It was just a matter of time before Hollywood and Bollywood came together to fight a common enemy.

In March, the MPA and leading representatives of the Indian film industry announced a joint anti-piracy coalition at the Mumbai industry conference FICCI FRAMES.

The coalition was unveiled by outgoing MPA chairman Dan Glickman and top executives from such Indian studios as Yash Raj Films, Reliance Big Pictures, UTV Motion Pictures, Eros International and Studio 18.

"These last two years of Hindi co-productions, joint television ventures, shared distribution rights, joint ownership of technology companies -- have all led to Indian and MPA member studios working in tandem," Glickman noted. "And as successful as we have been or can be, we need to come together to overcome common obstacles to our joint success."
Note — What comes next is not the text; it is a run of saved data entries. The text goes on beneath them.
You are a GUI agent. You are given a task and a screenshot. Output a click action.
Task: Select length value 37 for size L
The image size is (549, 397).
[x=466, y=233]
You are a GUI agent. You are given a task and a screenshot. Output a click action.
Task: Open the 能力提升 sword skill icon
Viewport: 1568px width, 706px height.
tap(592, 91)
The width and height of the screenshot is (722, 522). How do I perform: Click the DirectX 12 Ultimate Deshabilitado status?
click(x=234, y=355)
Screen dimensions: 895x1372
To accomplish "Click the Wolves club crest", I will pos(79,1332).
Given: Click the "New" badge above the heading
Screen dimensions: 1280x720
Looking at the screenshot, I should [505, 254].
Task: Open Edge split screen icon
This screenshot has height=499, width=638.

Camcord piracy, in particular, continues to plague India's film industry, which lacks the support of government legislation. "Nearly every Indian title is camcorded and available in pirate street markets on average two to three days after legitimate theatrical release," UTVMotion Pictures CEO Siddharth Roy Kapur says. "While the industry has come together to provide theater security and anti-camcord training, our efforts will be futile without the government passing anti-camcord legislation."

Just a few days after he spoke, police raids inMumbai seized nearly 25,300 pirated DVDs and CDs worth about $48,800. Titles included recent Bollywood releases like Fox Star Studios' "My Name Is Khan" and Hollywood films like "Alice in Wonderland."

A 2008 report by the U.S. India Business Council and Ernst & Young, "The Effects of Counterfeiting and Piracy on India's Entertainment Industry," noted that the Indian film industry lost $959 million and 571,896 jobs because of piracy.

While the film industry is united on piracy, Hollywood and Bollywood are at odds over another kind of theft: plagiarism.

Hollywood studios lately have been aggressive in enforcing their intellectual property rights. In April 2009, Warner Bros. released ads in the local media alerting the industry to any unauthorized remakes of "The Curious Case of Benjamin Button" after rumors surfaced that there was an Indian version in the works. A similar notice was issued by Warners to protect "The Departed," while Sony sounded a warning in 2008 for "Jerry Maguire" after unconfirmed reports suggested that a leading Bollywood star was planning a remake.

The IPR battle went to court in 2008 when Warners sued the producers of Hindi film "Hari Puttar: A Comedy of Terrors," arguing that its name was too similar to the studio's "Harry Potter" franchise. But the case was dismissed by the Delhi High Court, which said that the "Harry Potter" books are for "a different class of consumer who will not confuse 'Harry Potter' with 'Hari Puttar.' "

With the studios now revving up their local productions, Bollywood is shifting toward authorized remakes. In 2008, the Indian Film Co. said it had obtained rights from Paramount for a Hindi remake of "The Italian Job." Similarly, top Bollywood banner Dharma Prods., headed by well-known director Karan Johar, is finalizing an authorized remake of Sony's "Stepmom."